[Start of section]

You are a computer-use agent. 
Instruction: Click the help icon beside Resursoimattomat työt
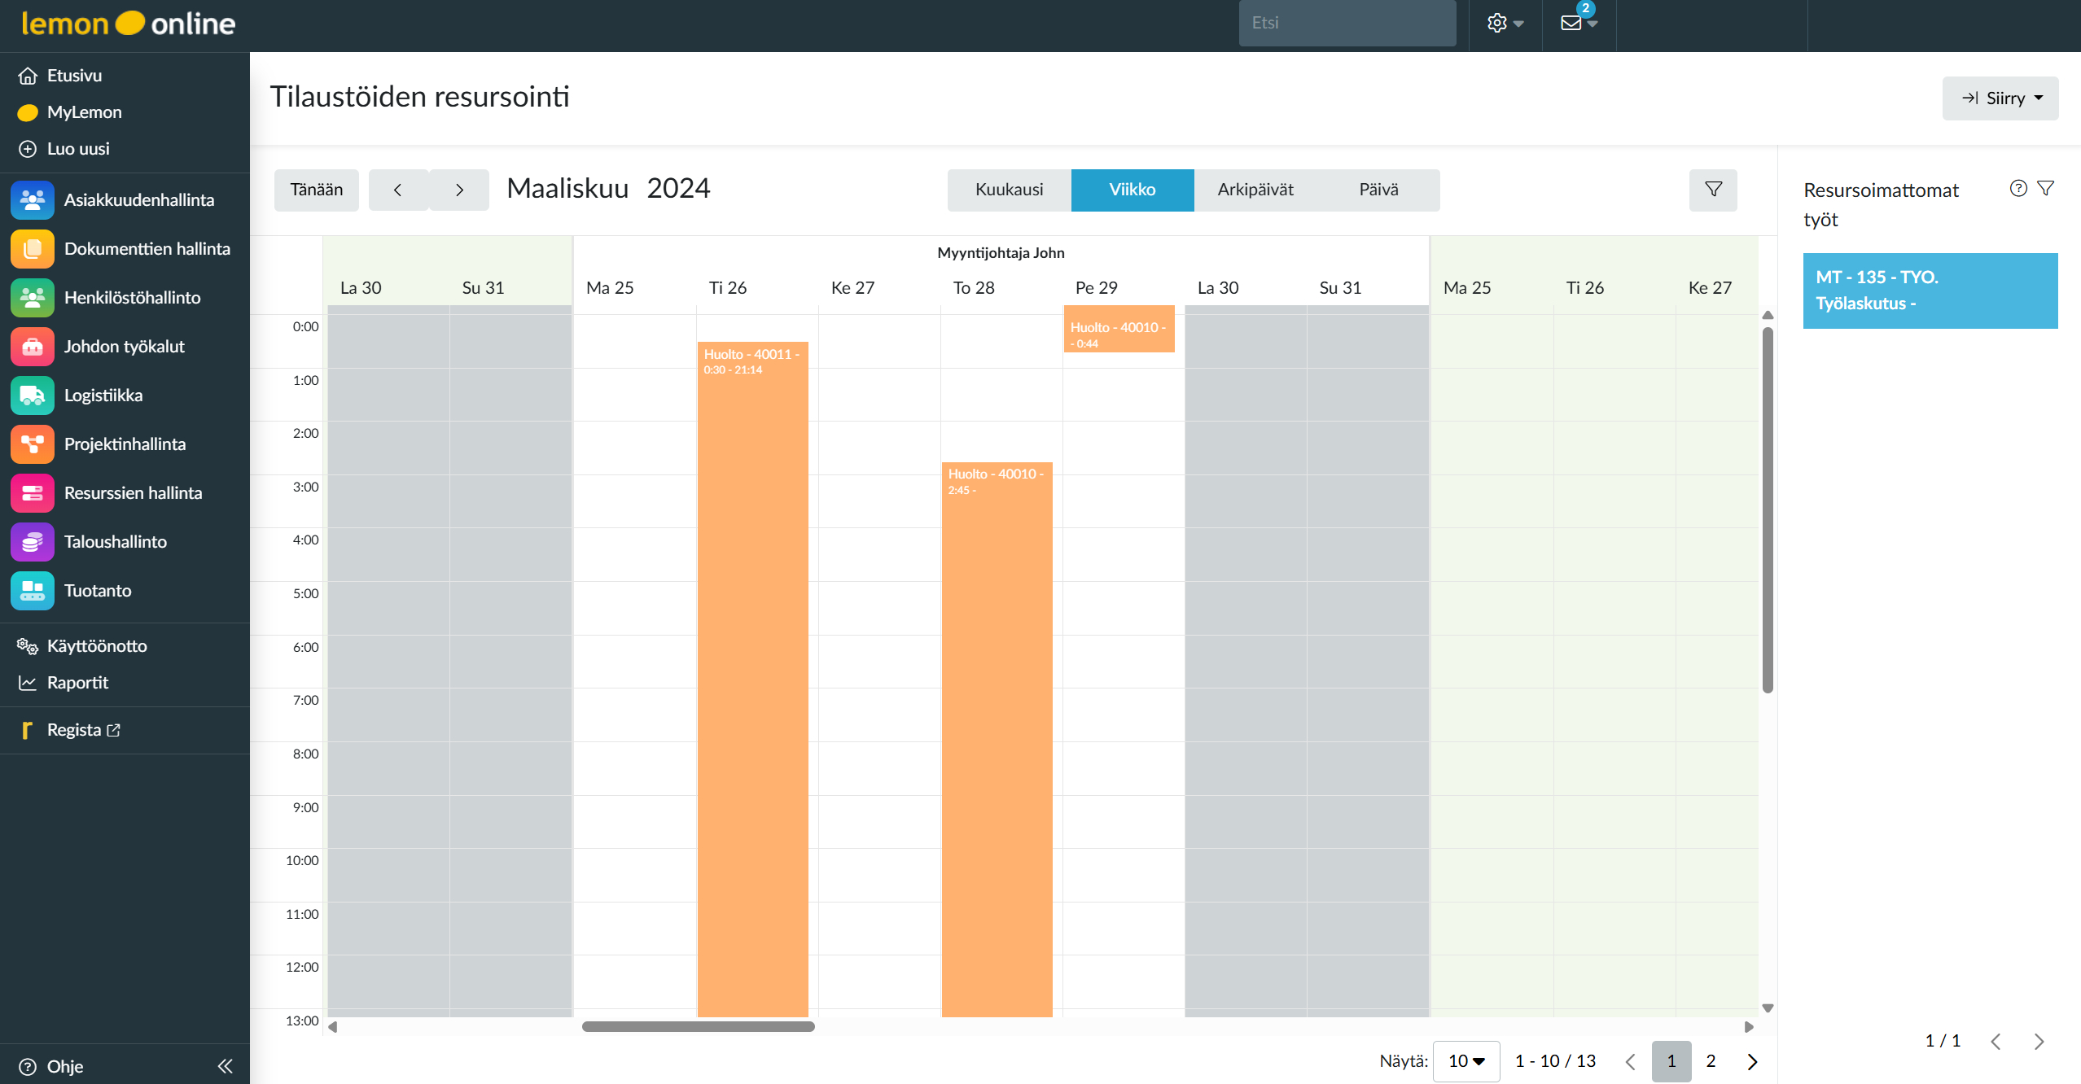[2018, 189]
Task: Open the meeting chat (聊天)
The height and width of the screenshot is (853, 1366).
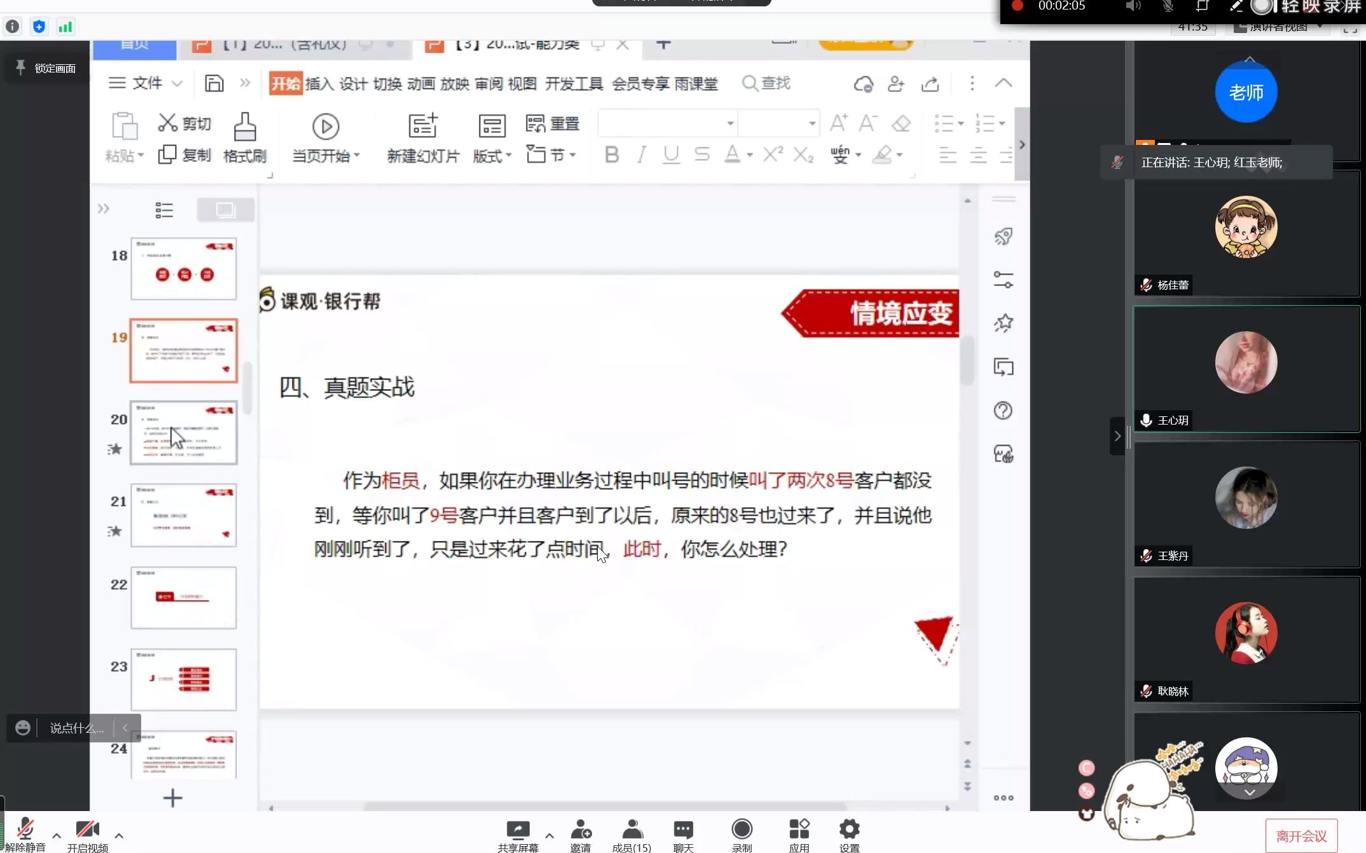Action: click(x=682, y=833)
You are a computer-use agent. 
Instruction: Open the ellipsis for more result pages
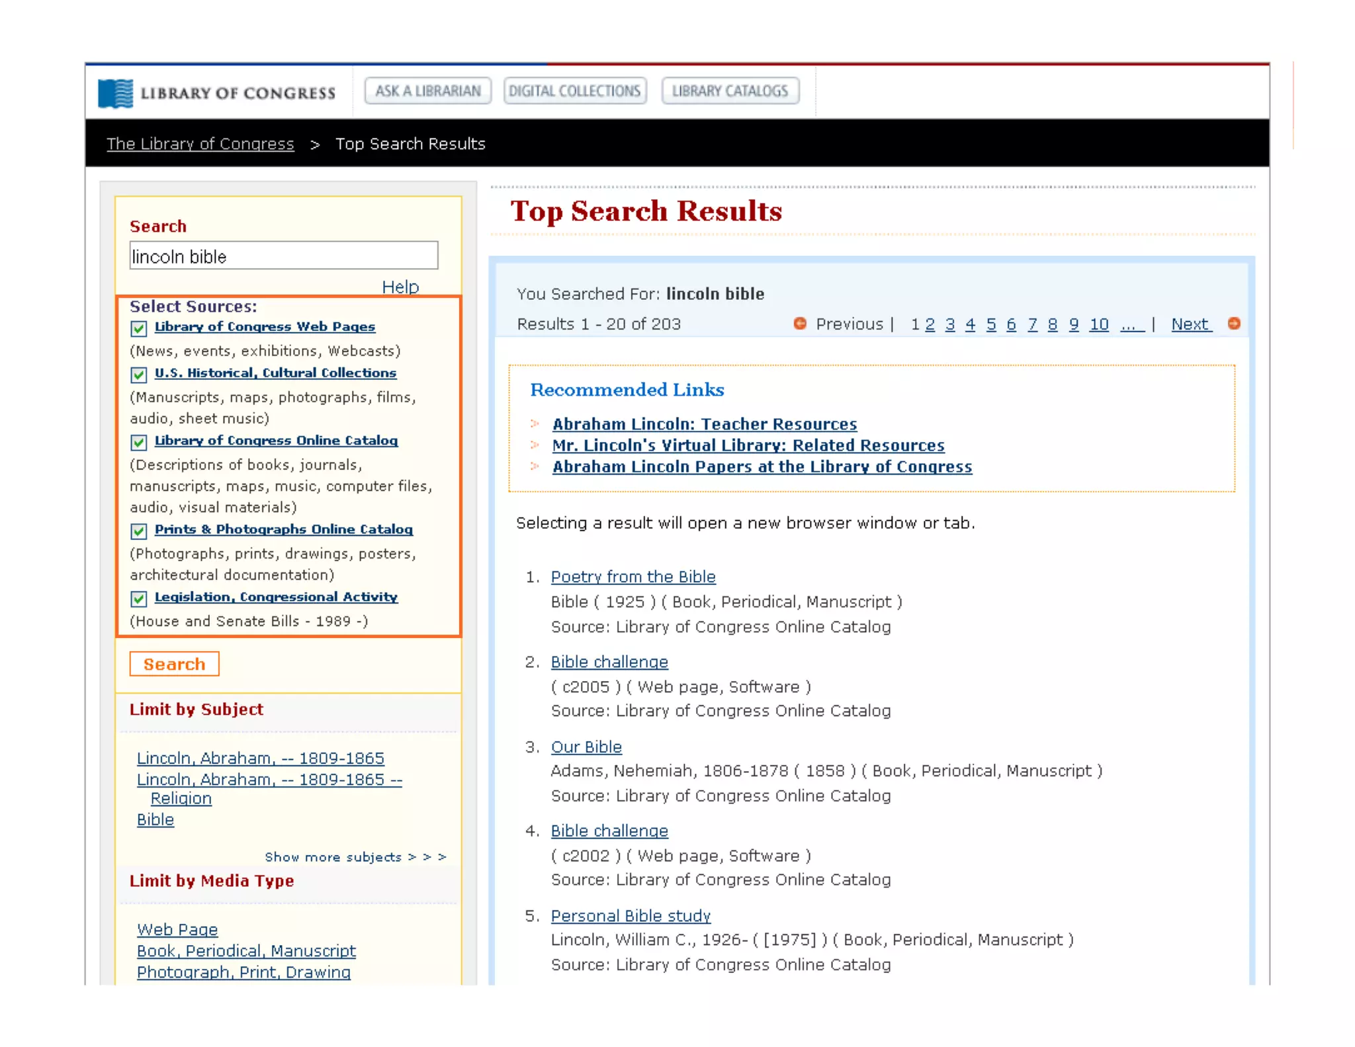(1131, 324)
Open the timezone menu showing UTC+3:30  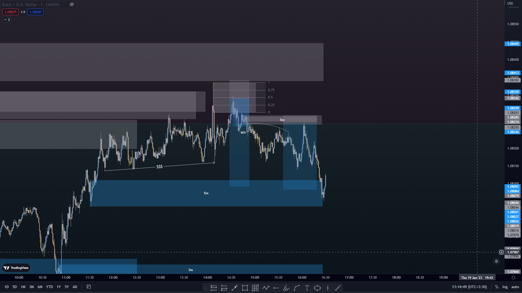click(x=469, y=287)
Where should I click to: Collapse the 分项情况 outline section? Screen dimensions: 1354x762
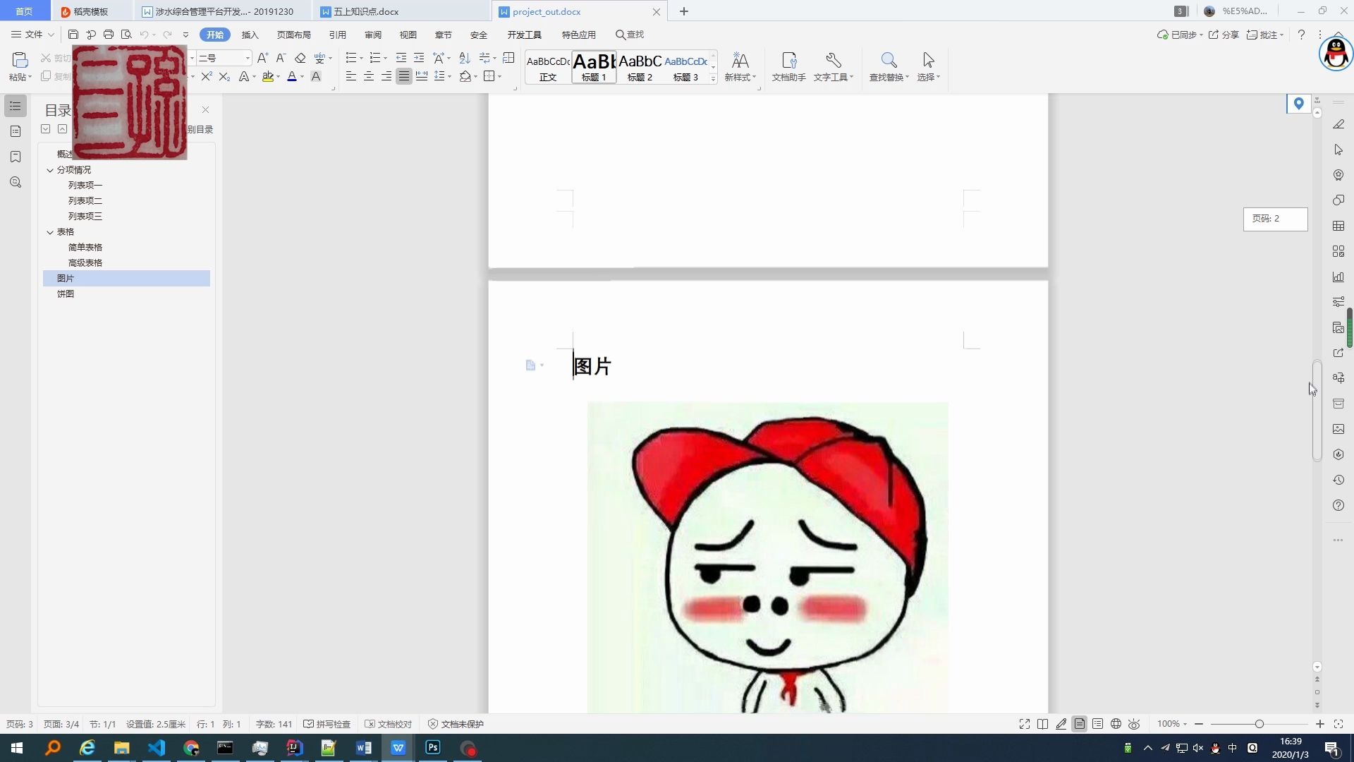coord(50,170)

[End of section]

■ Assigned task ■
Copy, exactly and exclusively, the lines beginning with the one that contains "Where should I" and ending with the last line of the listing; pictures are to be omitted.

■ Reply to the task ■
Where should I click to: Collapse the 分项情况 outline section? Screen dimensions: 1354x762
coord(50,170)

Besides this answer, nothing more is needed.